All three objections were rejected.
The Ninth Circuit confirmed that § 1322(c)(2)—a little-lit but critical carveout—permits modification of claims when the final payment on a mortgage is due before the Chapter 13 plan ends. Citing the statute’s plain language and a growing consensus among other circuits, the court concluded this provision allows not just for payment schedule tweaks, but for bifurcation of the claim itself. As the court noted, this reading is especially appropriate where the mortgage matures during the plan, placing it squarely within § 1322(c)(2)’s intended scope.
Amicus Advocacy: Clearing the Fog Around § 1322(c)(2)
NCBRC and NACBA’s joint amicus brief was instrumental in reframing the law. The brief:
- Emphasized that Congress created § 1322(c)(2) to provide flexibility for short-term, high-cost mortgages that often burden working-class families.
- Underscored the absurdity of allowing only payment-term modification but not bifurcation—especially when the latter is necessary to make a plan feasible.
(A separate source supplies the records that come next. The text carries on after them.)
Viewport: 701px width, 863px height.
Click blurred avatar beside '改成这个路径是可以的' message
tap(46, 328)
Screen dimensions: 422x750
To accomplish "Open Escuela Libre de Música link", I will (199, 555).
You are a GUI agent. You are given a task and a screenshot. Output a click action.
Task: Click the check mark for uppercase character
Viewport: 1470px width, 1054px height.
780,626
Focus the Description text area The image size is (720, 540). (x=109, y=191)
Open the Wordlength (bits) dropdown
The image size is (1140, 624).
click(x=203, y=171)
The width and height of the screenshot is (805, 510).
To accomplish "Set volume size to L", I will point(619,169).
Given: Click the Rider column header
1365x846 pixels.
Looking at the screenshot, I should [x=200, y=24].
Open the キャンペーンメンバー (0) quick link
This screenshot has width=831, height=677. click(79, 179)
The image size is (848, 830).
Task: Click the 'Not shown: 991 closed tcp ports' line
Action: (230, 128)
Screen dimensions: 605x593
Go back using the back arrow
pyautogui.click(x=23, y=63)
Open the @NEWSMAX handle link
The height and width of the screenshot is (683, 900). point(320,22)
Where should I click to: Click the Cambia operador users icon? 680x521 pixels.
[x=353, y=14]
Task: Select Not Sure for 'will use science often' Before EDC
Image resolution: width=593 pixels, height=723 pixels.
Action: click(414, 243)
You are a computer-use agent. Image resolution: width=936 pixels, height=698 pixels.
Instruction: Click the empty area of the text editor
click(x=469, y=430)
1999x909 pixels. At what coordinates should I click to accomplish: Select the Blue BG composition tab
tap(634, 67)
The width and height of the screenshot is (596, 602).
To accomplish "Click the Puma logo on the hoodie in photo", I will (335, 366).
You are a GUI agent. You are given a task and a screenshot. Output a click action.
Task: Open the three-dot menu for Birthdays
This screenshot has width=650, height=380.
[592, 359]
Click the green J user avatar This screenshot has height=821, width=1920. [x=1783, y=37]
- Showed how other circuits, including the Fourth and Eleventh, have correctly interpreted § 1322(c)(2) to permit cramdowns.
Their advocacy helped the Ninth Circuit align with this broader, more debtor-friendly reading—ensuring Chapter 13 remains a viable path for families trying to keep their homes.
Why It Matters for Debtors and Practitioners
This decision carries wide-ranging implications:
- Validates the use of cramdowns for maturing home loans—a critical tool for affordable plan structuring.
- Strengthens judicial recognition of § 1322(c)(2) as a real exception, not a paper tiger.
- Reaffirms the importance of court-determined valuations in assessing eligibility and plan feasibility.
- Bolsters debtor protections in circuits that had yet to weigh in on this statutory provision.
The Big Picture
The Lee decision is another powerful reminder of how strategic litigation and amicus advocacy protect consumer rights. NCBRC and NACBA continue to ensure that bankruptcy courts do not become blind enforcers of creditor preferences, but remain venues for meaningful financial rehabilitation.
As the housing and debt landscapes evolve, rulings like this one are crucial for preserving Chapter 13’s mission: giving debtors a fair shot at stability and a future.